In situ optical sensors typically have sample volumes of the order of ml. The WETLabs BB9 has an effective sample volume of ~ 4 ml, the WETLabs AC-9/s (25 cm pathlength) has an illuminated sample volume of ~ 12.5 ml, while a benchtop sensor such as the PSICAM37 has a sample volume of 400 ml. These sample volumes are too limiting to correctly capture the effect of mm-sized particles with relatively low in situ number densities. Carder and Costello first pointed out that small sample volumes and the skewed natural PSDs will mean that IOP measurements are biased towards small particles but did not provide a theoretical framework to quantify the effect38. Simply multiplying the PSD by the relevant sample volume provides the number density of each size class within a particular instrument’s sample volume—effectively the probability of finding a particle of that size within the sample volume. Figure 5a shows the effect of scaling several example PSDs for the sample volume of the AC-9/s. For each combination of size distribution and sensor, there is a maximum particle diameter, Dmax, at which the concentration of particles within the sample volume drops below unity. Dmax is the largest particle size that the sensor is able to sample properly for that PSD, with larger particle sizes being systematically under-sampled due to the restricted sample volume. Low values of the PSD slope return higher Dmax values for a given sensor volume (Fig. 5b), while larger sample volumes provide higher Dmax values for a given PSD slope (Fig. 5c). Similarly, higher concentrations (higher K values) return higher values of Dmax. In all cases considered here, which cover a very broad set of conditions, Dmax for these sensors is generally < 1000 µm (1 mm) meaning that these sensors are incapable of adequately sampling the larger size classes that have been shown above (Fig. 4) to be potentially significant contributors to bulk IOPs. For reference, a recent study42 found PSDs for UK coastal waters that are broadly consistent with K = 105. In that case both the AC-9/s and the PSICAM would have significantly under-sampled the size ranges required for scattering and absorption, while it is likely that there may have been a less conspicuous under-sampling of particles required for backscattering by the BB9.

Figure 5
figure 5

(a) Scaling PSD by sensor sample volume enables identification of the maximum particle diameter (Dmax) for which there is likely to be at least one particle in the sample volume. Dmax varies with both PSD slope and concentration scaling. (b) Lower PSD slope values increase Dmax for a given sensor volume.
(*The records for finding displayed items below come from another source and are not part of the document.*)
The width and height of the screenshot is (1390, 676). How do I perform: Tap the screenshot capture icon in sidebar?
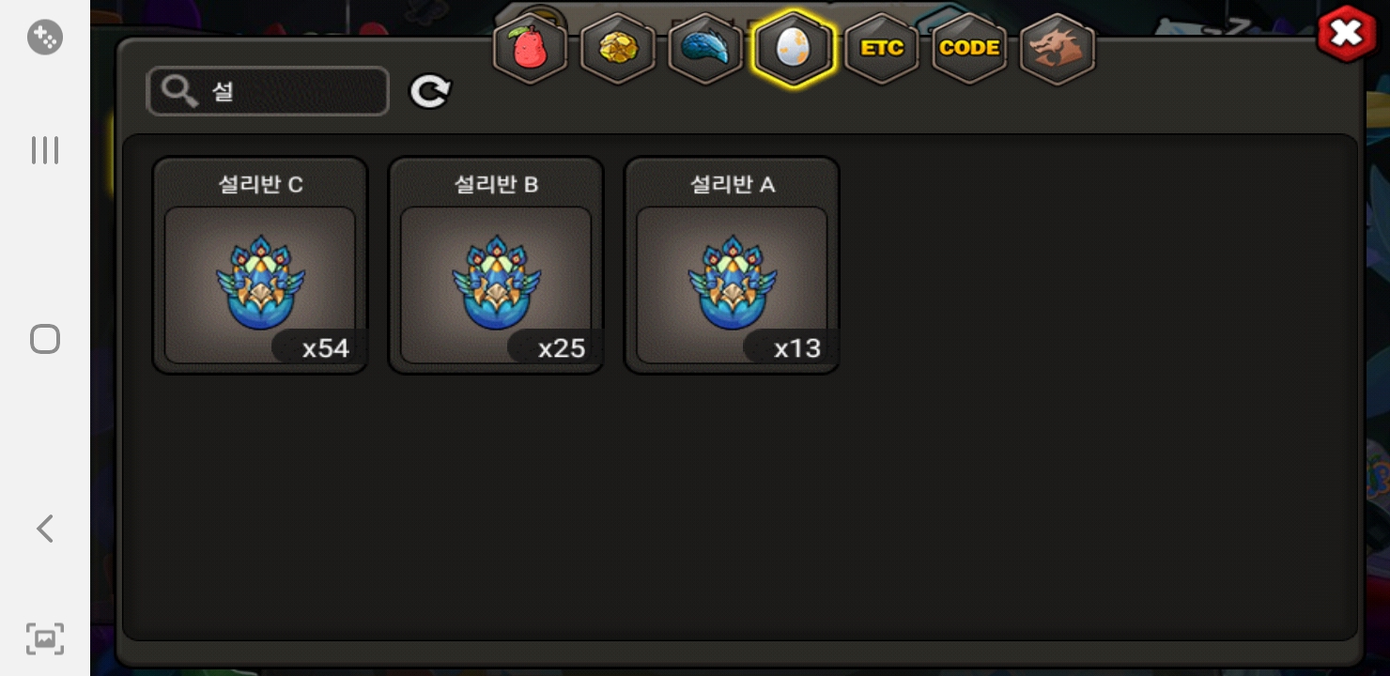(45, 638)
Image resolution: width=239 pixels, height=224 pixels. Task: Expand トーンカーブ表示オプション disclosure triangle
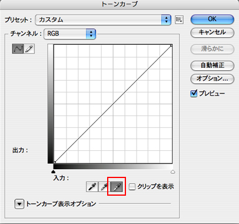point(19,204)
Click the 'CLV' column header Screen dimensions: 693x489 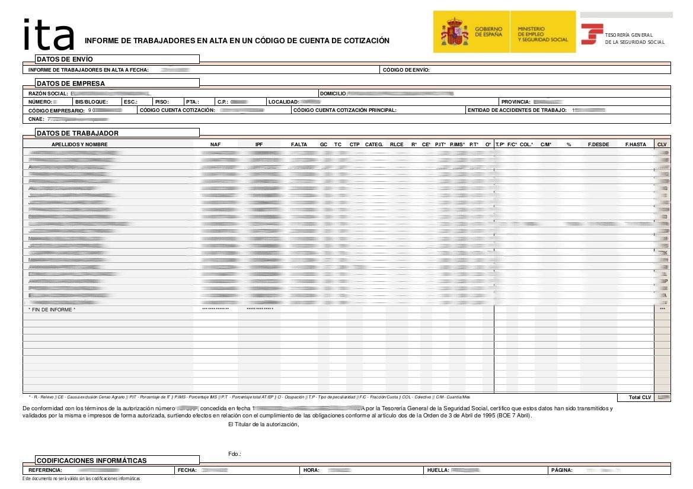tap(662, 144)
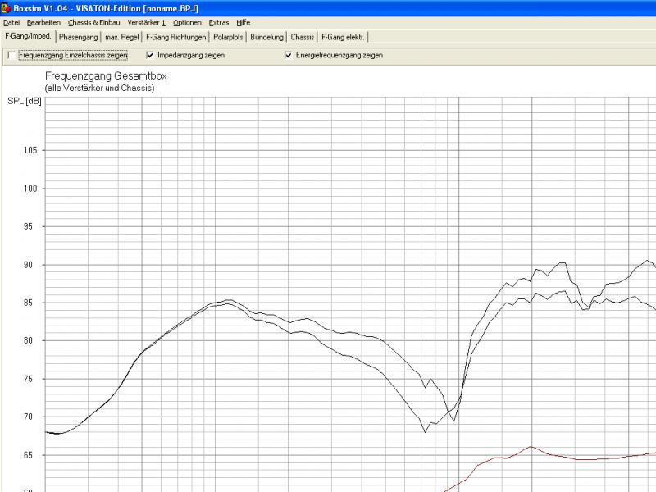Open the Chassis & Einbau menu
Image resolution: width=656 pixels, height=492 pixels.
pyautogui.click(x=94, y=23)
In all cases modelled here, the AC-9/s sensor does not sample the full range of particles needed to completely measure either scattering (2000 µm) or absorption (> 10,000 µm). (c) Sensors with different sample volumes will sample different parts of the size distribution. Larger sensor volumes (PSICAM > AC-9/s > BB9) result in higher Dmax values for a given size distribution. The BB9 captures all sizes potentially relevant for backscattering measurements (150 µm) in only two of the cases shown here. In all other cases the optical sensor volume is too small to adequately capture all of the particles that contribute to the total scattering or absorption, with absorption being significantly more under-sampled than the other two IOPs.

Discussion

Ocean colour remote sensing reflectance signals are primarily a function of the bulk inherent optical properties of seawater and the materials found dissolved and suspended within the water column. Using Mie theory, we have clearly identified the physical basis through which large, coloured particles can affect bulk IOPs, particularly absorption, and therefore impact on remote sensing reflectance signals. The potential impact of one species of zooplankton on ocean colour signals has previously been discussed23. The results presented here generalise the situation to include the whole variety of mm-class colored particles found in the ocean, including other species of copepods, krill, fish eggs, fish larvae, and non-living suspended particulate material.
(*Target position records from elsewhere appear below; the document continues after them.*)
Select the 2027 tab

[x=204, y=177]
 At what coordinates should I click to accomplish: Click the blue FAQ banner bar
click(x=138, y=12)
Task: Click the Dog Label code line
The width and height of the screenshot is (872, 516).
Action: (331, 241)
Here we have assumed power law PSDs of spherical particles with uniform refractive index distributions. Natural particle populations will present much more variation in refractive index, particle shape and structure, and PSD. For example, swarming and mass spawning events may breach the power law PSD, leading to even greater significance for these particles. This level of natural complexity means it is not possible to define a single size range for optical significance, but our approach does allow us to clearly state that mm-class particles are likely to make a significant contribution to bulk IOPs, particularly absorption, in many naturally occurring situations.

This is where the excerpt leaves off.